The research
team and its new battery (from left to right): Prof. Dr. Ulrich S. Schubert,
Tobias Janoschka
und Dr. Martin Hager. Foto: Anne Günther/FSU
(October 21, 2015) Chemists of Jena University present an
innovative redox-flow battery based on organic polymers and water
Sun and wind are important sources of renewable energy, but
they suffer from natural fluctuations: In stormy weather or bright sunshine
electricity produced exceeds demand, whereas clouds or a lull in the wind
inevitably cause a power shortage. For continuity in electricity supply and
stable power grids, energy storage devices will become essential. So-called
redox-flow batteries are the most promising technology to solve this problem.
However, they still have one crucial disadvantage: They require expensive
materials and aggressive acids.
A team of researchers at the Friedrich Schiller University
Jena (FSU Jena), in the Center for Energy and Environmental Chemistry (CEEC
Jena) and the JenaBatteries GmbH (a spin-off of the University Jena), made a
decisive step towards a redox-flow battery which is simple to handle, safe and
economical at the same time: They developed a system on the basis of organic
polymers and a harmless saline solution. "What's new and innovative about
our battery is that it can be produced at much less cost, while nearly reaching
the capacity of traditional metal and acid containing systems," Dr. Martin
Hager says. The scientists present their battery technology in the current
edition of the renowned scientific journal 'Nature' (DOI:10.1038/nature15746).

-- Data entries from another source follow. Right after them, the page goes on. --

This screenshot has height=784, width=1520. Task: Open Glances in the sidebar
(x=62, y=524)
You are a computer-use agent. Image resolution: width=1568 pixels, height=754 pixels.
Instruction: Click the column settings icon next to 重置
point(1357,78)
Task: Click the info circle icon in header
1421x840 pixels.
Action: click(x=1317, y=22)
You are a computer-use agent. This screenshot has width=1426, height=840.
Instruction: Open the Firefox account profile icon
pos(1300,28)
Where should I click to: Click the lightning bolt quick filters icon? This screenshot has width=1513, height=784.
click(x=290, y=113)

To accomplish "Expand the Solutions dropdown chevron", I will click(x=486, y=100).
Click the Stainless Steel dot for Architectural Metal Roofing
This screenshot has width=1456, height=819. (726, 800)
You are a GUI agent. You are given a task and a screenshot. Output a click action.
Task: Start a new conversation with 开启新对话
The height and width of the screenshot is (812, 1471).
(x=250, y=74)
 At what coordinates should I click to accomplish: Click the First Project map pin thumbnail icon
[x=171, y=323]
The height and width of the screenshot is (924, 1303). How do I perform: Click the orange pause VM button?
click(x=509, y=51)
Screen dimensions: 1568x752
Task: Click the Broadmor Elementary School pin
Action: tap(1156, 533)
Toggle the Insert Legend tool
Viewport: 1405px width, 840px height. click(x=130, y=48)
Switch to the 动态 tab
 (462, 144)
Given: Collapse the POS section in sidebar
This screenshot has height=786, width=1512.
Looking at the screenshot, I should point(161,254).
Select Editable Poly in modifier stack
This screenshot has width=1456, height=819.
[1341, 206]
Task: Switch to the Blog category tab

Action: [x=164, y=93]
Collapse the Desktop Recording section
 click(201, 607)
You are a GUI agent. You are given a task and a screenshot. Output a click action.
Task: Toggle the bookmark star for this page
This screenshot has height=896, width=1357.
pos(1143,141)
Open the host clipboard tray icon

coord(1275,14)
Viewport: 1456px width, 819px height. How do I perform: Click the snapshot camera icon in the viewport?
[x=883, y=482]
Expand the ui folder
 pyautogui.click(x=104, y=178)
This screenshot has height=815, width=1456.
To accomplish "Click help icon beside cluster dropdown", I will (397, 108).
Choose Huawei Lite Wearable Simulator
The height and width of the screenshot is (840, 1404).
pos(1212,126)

In contrast to conventional batteries, the electrodes of a
redox-flow battery are not made of solid materials (e.g., metals or metal
salts) but they come in a dissolved form: The electrolyte solutions are stored
in two tanks, which form the positive and negative terminal of the battery.
With the help of pumps the polymer solutions are transferred to an
electrochemical cell, in which the polymers are electrochemically reduced or
oxidized, thereby charging or discharging the battery. To prevent the
electrolytes from intermixing, the cell is divided into two compartments by a
membrane. "In these systems the amount of energy stored as well as the
power rating can be individually adjusted. Moreover, hardly any self-discharge
occurs," Martin Hager explains.